Records from a data collection>
((

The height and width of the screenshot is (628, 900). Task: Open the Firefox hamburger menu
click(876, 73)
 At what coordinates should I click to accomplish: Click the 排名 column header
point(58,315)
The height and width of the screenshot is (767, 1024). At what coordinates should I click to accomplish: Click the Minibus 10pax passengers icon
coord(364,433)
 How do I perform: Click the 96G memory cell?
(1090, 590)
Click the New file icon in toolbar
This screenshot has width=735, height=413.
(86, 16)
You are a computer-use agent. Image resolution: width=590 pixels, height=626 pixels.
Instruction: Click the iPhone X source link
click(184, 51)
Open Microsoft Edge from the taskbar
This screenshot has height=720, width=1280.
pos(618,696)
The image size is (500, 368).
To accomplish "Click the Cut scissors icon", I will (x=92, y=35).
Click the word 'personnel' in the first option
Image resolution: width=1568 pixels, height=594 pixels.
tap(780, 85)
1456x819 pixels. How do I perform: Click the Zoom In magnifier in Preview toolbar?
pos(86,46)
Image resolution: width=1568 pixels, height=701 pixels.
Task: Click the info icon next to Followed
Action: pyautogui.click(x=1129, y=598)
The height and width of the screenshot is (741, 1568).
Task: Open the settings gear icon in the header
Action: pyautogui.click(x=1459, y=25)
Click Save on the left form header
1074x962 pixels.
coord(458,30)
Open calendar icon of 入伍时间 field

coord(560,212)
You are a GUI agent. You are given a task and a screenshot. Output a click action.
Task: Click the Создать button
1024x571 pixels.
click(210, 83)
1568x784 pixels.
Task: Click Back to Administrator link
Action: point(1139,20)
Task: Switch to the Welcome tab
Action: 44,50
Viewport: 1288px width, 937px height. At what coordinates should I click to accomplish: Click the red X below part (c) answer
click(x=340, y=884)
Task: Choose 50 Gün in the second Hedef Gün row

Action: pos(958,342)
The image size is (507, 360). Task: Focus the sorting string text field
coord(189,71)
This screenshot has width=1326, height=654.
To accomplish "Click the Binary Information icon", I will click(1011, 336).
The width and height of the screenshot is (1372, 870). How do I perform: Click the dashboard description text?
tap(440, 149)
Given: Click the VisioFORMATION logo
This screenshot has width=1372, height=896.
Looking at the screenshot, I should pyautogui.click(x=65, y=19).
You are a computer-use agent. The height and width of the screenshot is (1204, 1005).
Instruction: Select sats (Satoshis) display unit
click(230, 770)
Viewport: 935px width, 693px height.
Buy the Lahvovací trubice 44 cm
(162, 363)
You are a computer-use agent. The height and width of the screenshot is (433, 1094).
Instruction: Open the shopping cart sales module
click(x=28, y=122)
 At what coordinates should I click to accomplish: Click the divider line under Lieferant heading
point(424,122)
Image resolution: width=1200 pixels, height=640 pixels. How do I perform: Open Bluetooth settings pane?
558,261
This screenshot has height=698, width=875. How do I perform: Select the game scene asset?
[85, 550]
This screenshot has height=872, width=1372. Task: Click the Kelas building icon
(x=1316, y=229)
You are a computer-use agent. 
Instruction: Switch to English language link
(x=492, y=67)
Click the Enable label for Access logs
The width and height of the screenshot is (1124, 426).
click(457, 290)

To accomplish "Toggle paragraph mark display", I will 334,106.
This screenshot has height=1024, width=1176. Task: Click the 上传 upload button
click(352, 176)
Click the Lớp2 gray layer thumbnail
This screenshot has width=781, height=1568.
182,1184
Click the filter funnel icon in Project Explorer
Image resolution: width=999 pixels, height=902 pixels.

))

Exercise task>
Copy all of these records exactly as they appear.

Final result>
The height and width of the screenshot is (628, 900). Task: Open the Firefox hamburger menu
click(876, 73)
 At what coordinates should I click to accomplish: Click the 排名 column header
point(58,315)
The height and width of the screenshot is (767, 1024). At what coordinates should I click to accomplish: Click the Minibus 10pax passengers icon
coord(364,433)
 How do I perform: Click the 96G memory cell?
(1090, 590)
Click the New file icon in toolbar
This screenshot has width=735, height=413.
(86, 16)
You are a computer-use agent. Image resolution: width=590 pixels, height=626 pixels.
Instruction: Click the iPhone X source link
click(184, 51)
Open Microsoft Edge from the taskbar
This screenshot has height=720, width=1280.
pos(618,696)
The image size is (500, 368).
To accomplish "Click the Cut scissors icon", I will (x=92, y=35).
Click the word 'personnel' in the first option
Image resolution: width=1568 pixels, height=594 pixels.
tap(780, 85)
1456x819 pixels. How do I perform: Click the Zoom In magnifier in Preview toolbar?
pos(86,46)
Image resolution: width=1568 pixels, height=701 pixels.
Task: Click the info icon next to Followed
Action: pyautogui.click(x=1129, y=598)
The height and width of the screenshot is (741, 1568).
Task: Open the settings gear icon in the header
Action: pyautogui.click(x=1459, y=25)
Click Save on the left form header
1074x962 pixels.
coord(458,30)
Open calendar icon of 入伍时间 field

coord(560,212)
You are a GUI agent. You are given a task and a screenshot. Output a click action.
Task: Click the Создать button
1024x571 pixels.
click(210, 83)
1568x784 pixels.
Task: Click Back to Administrator link
Action: point(1139,20)
Task: Switch to the Welcome tab
Action: 44,50
Viewport: 1288px width, 937px height. At what coordinates should I click to accomplish: Click the red X below part (c) answer
click(x=340, y=884)
Task: Choose 50 Gün in the second Hedef Gün row

Action: pos(958,342)
The image size is (507, 360). Task: Focus the sorting string text field
coord(189,71)
This screenshot has width=1326, height=654.
To accomplish "Click the Binary Information icon", I will click(1011, 336).
The width and height of the screenshot is (1372, 870). How do I perform: Click the dashboard description text?
tap(440, 149)
Given: Click the VisioFORMATION logo
This screenshot has width=1372, height=896.
Looking at the screenshot, I should pyautogui.click(x=65, y=19).
You are a computer-use agent. The height and width of the screenshot is (1204, 1005).
Instruction: Select sats (Satoshis) display unit
click(230, 770)
Viewport: 935px width, 693px height.
Buy the Lahvovací trubice 44 cm
(162, 363)
You are a computer-use agent. The height and width of the screenshot is (433, 1094).
Instruction: Open the shopping cart sales module
click(x=28, y=122)
 At what coordinates should I click to accomplish: Click the divider line under Lieferant heading
point(424,122)
Image resolution: width=1200 pixels, height=640 pixels. How do I perform: Open Bluetooth settings pane?
558,261
This screenshot has height=698, width=875. How do I perform: Select the game scene asset?
[85, 550]
This screenshot has height=872, width=1372. Task: Click the Kelas building icon
(x=1316, y=229)
You are a computer-use agent. 
Instruction: Switch to English language link
(x=492, y=67)
Click the Enable label for Access logs
The width and height of the screenshot is (1124, 426).
click(457, 290)

To accomplish "Toggle paragraph mark display", I will 334,106.
This screenshot has height=1024, width=1176. Task: Click the 上传 upload button
click(352, 176)
Click the Lớp2 gray layer thumbnail
This screenshot has width=781, height=1568.
182,1184
Click the filter funnel icon in Project Explorer
Image resolution: width=999 pixels, height=902 pixels.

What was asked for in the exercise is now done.